HealthTechInvestment

Research technology company uMed has raised £3.7m in venture capital to help healthcare providers in the UK and US, including GPs, hospitals and health specialists, run patient research more efficiently and safely.

VC investors AlbionVC, Delin Ventures and Playfair Capital are backing uMed’s latest round of funding, along with Silicon Valley’s 11.2 Capital to reinforce the company’s US presence.

uMed is already delivering its technology to a number of clinical research studies including the University of Oxford-led RAPTOR-C19 study, part of the national priority CONDOR platform evaluating the use of COVID-19 diagnostics in different settings.

RAPTOR-C19 is comparing the accuracy of different rapid tests for Covid-19 among patients in community settings, such as GP surgeries.

These findings are informing the scaling up of testing in the UK, which is a key priority in helping scientists better understand and control Covid-19 transmission.

The uMed platform provides the functionality required to digitally target and engage patients for this study, enabling ‘e-consent’ and the automated capture of structured outcomes remotely which are linked back to the data from each patient record.

This ensures the efficient execution of the study across a large number of sites, and creates the capacity for healthcare providers to participate in more  studies.

uMed’s founder and CEO, Dr Matt Wilson, a former NHS anaesthetist and Medical Officer in the Royal Marines, created the technology platform to connect life science researchers with healthcare providers and their patients.

It is already embedded across a global network that includes 1.7 million patients in more than 160 primary care sites in the UK, along with two million patients from a large US health system available from early next year.

uMed’s platform automates the clinical study process, creating regulatory quality patient registries that combine electronic health data with structured data captured from each patient which can include genomic and biomarker samples.

This automation allows all healthcare providers from small GP practices to large hospitals to participate in multiple research programmes simultaneously.

Dr Wilson says: “Our technology can support healthcare providers in finding appropriate patients to participate in medical research including large scale patient registries which usually demands laborious, manual processes on top of their already complex and heavy workloads.

“As our technology is uniquely able to reach back compliantly from the Electronic Health Record (EHR) to the patients, the process for building research registries can be heavily automated.
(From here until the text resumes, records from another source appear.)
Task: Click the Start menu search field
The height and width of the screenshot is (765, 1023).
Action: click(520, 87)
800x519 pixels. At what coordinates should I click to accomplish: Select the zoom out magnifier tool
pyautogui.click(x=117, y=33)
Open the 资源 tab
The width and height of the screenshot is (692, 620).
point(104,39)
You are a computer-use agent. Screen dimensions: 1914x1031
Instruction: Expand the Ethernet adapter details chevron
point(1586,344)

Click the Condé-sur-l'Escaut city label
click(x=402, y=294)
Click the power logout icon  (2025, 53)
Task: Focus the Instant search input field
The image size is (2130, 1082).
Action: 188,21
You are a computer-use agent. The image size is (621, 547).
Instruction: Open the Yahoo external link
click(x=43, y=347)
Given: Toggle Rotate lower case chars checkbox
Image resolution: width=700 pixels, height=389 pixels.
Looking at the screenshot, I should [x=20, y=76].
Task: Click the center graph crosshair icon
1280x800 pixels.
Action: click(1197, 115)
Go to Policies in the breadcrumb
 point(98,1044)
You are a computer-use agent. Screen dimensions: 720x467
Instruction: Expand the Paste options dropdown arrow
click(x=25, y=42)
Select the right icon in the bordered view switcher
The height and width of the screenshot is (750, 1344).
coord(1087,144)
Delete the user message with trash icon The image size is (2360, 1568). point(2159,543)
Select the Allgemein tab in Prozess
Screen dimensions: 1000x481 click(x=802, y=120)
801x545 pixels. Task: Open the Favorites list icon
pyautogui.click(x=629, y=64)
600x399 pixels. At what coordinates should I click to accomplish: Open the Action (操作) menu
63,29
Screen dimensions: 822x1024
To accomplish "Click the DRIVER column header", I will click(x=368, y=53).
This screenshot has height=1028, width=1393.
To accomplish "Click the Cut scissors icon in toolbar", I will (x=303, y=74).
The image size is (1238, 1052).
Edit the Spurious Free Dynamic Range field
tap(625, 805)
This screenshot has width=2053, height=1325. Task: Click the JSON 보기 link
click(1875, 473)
It means clinicians can focus on patient care, while patients are given the opportunity to participate in many more studies from home with full transparency over use of their health records.”

Christoph Ruedig, Partner at AlbionVC, added: “uMed has developed a powerful platform that can link some of the richest sources of healthcare data and drive a step change in how clinical and real-world research is conducted. We have been impressed by the company and its vision, and we are excited to support them as they enter the next stage of growth.”